144 pages, Editions Zulma, janvier 2017, 8€ 95.

Traduit du coréen par Mikyung Choi et Jean-Noël Juttet.

Quelle découverte que cet auteur coréen même si je savais qu’il est considéré comme un des plus grands auteurs asiatiques . Ce court roman est une merveille d’exploration de l’âme humaine, et celle de monsieur Han est bien pure pour le monde bouleversé dans lequel il essaie de survivre. C’est aussi un état des lieux sans concession d’un pays en décomposition, la descente aux enfers d’un professeur des hôpitaux, naïf, passionné par son métier. Son idéalisme se fracasse sur la corruption, la lâcheté et la veulerie des personnes qu’il rencontre.

Ce roman et cette rencontre avec Hwang Sok-yong est plus qu’un simple coup de cœur car, des semaines après avoir reposé le livre, je reste hantée par cette magnifique figure du docteur Han.

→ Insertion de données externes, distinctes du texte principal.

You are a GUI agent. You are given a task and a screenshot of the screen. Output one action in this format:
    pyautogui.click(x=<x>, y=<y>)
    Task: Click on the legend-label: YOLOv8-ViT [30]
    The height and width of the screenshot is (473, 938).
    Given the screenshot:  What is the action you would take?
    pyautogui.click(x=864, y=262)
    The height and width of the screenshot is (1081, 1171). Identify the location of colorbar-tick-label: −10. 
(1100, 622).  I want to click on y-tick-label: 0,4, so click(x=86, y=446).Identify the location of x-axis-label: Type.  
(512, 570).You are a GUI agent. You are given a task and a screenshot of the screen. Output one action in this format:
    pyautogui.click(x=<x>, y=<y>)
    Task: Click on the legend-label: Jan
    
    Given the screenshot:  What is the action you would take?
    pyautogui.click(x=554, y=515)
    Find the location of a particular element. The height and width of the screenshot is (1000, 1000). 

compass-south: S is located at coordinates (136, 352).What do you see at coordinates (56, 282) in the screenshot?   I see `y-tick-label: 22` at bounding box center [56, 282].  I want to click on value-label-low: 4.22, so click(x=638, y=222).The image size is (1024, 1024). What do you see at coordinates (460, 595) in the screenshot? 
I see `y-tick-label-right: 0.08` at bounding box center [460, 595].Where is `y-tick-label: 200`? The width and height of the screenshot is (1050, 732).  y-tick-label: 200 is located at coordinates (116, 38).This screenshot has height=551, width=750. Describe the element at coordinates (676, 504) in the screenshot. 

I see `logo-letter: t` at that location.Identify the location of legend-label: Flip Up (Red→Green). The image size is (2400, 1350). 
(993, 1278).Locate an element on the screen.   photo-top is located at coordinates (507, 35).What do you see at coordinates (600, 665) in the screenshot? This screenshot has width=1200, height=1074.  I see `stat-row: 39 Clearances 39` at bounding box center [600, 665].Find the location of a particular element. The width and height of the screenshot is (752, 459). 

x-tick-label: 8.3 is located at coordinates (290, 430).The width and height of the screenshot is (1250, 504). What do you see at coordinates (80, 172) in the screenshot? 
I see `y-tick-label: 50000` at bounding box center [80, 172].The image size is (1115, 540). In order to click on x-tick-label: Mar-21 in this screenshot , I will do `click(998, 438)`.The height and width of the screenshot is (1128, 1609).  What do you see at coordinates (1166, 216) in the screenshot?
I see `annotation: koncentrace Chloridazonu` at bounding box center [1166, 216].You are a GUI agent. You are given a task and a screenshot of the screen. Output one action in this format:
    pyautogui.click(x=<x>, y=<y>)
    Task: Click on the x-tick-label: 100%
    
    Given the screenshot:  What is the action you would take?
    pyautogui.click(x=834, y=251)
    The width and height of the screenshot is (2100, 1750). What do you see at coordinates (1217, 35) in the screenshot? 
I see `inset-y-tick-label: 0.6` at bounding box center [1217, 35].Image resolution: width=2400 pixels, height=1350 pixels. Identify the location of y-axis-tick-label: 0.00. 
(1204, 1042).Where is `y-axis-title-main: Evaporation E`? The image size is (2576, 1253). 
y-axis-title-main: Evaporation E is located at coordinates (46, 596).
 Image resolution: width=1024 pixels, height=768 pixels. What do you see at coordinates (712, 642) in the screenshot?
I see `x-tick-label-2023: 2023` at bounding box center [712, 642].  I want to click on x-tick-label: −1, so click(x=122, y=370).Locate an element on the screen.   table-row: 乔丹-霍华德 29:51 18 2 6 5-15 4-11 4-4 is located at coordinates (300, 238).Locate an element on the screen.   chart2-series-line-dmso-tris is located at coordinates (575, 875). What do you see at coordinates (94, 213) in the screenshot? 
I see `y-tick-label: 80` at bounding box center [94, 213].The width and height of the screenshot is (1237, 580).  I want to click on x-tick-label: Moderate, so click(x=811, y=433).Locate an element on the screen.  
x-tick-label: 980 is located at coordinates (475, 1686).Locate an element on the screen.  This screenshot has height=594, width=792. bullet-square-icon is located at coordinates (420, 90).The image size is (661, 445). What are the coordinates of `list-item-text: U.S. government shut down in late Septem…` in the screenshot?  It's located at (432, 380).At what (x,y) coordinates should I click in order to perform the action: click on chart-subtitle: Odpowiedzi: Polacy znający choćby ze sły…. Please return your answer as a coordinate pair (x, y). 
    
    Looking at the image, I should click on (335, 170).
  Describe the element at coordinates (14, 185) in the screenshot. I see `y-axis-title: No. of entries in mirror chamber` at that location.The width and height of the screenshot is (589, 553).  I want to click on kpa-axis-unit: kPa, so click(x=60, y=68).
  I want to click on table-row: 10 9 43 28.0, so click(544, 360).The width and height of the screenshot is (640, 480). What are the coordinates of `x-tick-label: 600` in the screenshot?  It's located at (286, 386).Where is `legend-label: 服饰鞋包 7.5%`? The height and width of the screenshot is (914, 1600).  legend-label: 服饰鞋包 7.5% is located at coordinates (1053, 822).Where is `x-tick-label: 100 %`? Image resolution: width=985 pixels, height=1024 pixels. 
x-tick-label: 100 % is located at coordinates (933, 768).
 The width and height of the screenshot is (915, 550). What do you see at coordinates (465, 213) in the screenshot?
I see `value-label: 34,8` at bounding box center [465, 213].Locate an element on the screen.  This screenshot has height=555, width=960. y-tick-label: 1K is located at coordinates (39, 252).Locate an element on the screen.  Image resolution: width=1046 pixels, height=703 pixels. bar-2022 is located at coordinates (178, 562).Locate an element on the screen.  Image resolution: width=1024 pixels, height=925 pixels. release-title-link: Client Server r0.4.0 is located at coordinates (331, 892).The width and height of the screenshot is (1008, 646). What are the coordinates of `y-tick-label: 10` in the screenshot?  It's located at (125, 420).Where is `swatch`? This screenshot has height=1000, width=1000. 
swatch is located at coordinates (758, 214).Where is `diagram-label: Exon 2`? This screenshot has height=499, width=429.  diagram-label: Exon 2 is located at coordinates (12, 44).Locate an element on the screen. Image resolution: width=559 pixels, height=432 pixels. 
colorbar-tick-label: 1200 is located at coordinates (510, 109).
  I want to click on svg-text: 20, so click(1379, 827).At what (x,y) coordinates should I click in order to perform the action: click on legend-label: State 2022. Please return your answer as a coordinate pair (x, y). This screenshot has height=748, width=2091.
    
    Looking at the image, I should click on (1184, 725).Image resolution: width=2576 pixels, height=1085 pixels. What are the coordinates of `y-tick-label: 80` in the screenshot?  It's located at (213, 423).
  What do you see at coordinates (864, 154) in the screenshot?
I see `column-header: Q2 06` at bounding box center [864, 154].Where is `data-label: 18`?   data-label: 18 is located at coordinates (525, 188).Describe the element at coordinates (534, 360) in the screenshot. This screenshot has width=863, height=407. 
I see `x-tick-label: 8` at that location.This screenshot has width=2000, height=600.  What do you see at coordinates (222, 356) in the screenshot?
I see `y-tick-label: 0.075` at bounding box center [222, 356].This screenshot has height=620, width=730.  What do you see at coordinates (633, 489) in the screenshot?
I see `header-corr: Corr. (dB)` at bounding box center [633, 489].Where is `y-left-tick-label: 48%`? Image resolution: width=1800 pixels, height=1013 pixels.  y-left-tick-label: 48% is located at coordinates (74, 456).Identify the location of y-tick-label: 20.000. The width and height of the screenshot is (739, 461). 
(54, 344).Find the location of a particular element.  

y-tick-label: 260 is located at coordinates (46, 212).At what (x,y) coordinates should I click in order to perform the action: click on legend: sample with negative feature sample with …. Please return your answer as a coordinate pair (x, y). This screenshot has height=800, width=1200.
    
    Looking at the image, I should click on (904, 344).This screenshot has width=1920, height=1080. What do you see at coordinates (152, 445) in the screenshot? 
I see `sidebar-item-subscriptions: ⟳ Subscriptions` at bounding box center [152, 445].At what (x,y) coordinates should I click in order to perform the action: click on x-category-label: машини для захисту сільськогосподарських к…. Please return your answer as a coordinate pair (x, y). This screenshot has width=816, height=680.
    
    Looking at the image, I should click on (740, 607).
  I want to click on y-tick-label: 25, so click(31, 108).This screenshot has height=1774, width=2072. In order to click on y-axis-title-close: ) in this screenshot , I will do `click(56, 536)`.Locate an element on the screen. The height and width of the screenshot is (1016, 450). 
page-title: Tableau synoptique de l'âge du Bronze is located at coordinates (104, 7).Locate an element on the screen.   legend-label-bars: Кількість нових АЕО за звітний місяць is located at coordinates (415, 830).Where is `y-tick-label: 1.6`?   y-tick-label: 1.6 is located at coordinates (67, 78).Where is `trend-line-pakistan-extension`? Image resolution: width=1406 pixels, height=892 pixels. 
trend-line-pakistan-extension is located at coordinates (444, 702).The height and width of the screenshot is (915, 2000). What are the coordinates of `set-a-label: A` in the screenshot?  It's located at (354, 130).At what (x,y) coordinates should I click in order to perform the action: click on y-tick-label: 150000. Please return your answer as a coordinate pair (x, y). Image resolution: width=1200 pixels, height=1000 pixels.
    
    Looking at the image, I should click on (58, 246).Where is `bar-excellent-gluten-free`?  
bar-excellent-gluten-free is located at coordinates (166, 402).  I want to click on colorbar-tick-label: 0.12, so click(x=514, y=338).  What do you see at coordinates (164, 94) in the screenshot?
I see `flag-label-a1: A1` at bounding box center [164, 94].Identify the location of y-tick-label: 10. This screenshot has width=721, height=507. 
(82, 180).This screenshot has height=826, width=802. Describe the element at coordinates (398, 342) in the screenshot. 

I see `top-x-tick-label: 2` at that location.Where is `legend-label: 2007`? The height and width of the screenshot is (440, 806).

Au point d’avoir enchaîné avec son roman Shim Chong, fille vendue dont je parlerai ultérieurement.

La vie de Hwang Sok-yong ( né en 1943) est aussi particulièrement romanesque, engagée dans de multiples combats pour la liberté des artistes, pour plus d’humanité notamment envers les plus humbles, les plus fragiles.

C’est un grand roman fascinant à découvrir !

Présentation de l’éditeur :

« À travers la descente aux enfers d’un homme écartelé par la division de son pays, brutalement séparé de sa famille, socialement déclassé, renié par le Nord et suspecté au Sud, partout indésirable, Hwang Sok-yong dit toute la cruauté d’une époque en folie qui pousse les êtres dans des voies sans issue. D’où l’émouvante beauté de son personnage, devenu emblématique.
Récit poignant, fulgurant, de l’existence d’un Candide pris malgré lui dans l’engrenage de l’Histoire, Monsieur Han est une œuvre majeure de la littérature coréenne contemporaine. »

Quelques mots sur l’auteur sur le site de l’éditeur :

« Né en 1943 en Mandchourie, où sa famille s’était réfugiée pour fuir les Japonais, Hwang Sok-yong se retrouve quelques années plus tard à Pyongyang, la cité rouge repeinte aux couleurs soviétiques, puis à Séoul, où il est surpris par la guerre de Corée. Avant de partir combattre au Vietnam, de rentrer au pays, et de se lancer dans d’autres luttes, au nom de la démocratie. De 1993 à 1998, il est expédié en prison pour avoir osé se rendre à Pyongyang, afin de soutenir les artistes du NordLorsque j’étais en détention, raconte-t-il, on n’avait pas le droit d’avoir un stylo bille. On m’a mis au cachot pendant deux mois pour avoir gardé secrètement un stylo. Je me suis battu énergiquement. J’ai fait dix-huit fois la grève de la faim. Certaines ont duré jusqu’à vingt jours. Hwang Sok-yong est un écrivain du défi. Un idéaliste dans un monde privé d’idéal. » André Clavel

4 Comments

  1. J’ai fait le chemin inverse en lisant d’abord Shim Chong, fille vendue puis les nouvelles Sur la route se Sampo. Une rencontre formidable pour moi aussi. Avec votre belle chronique je vais hâter ma prévision de lecture de ce Monsieur Han. Quel écrivain ce Hwang Sok-yong.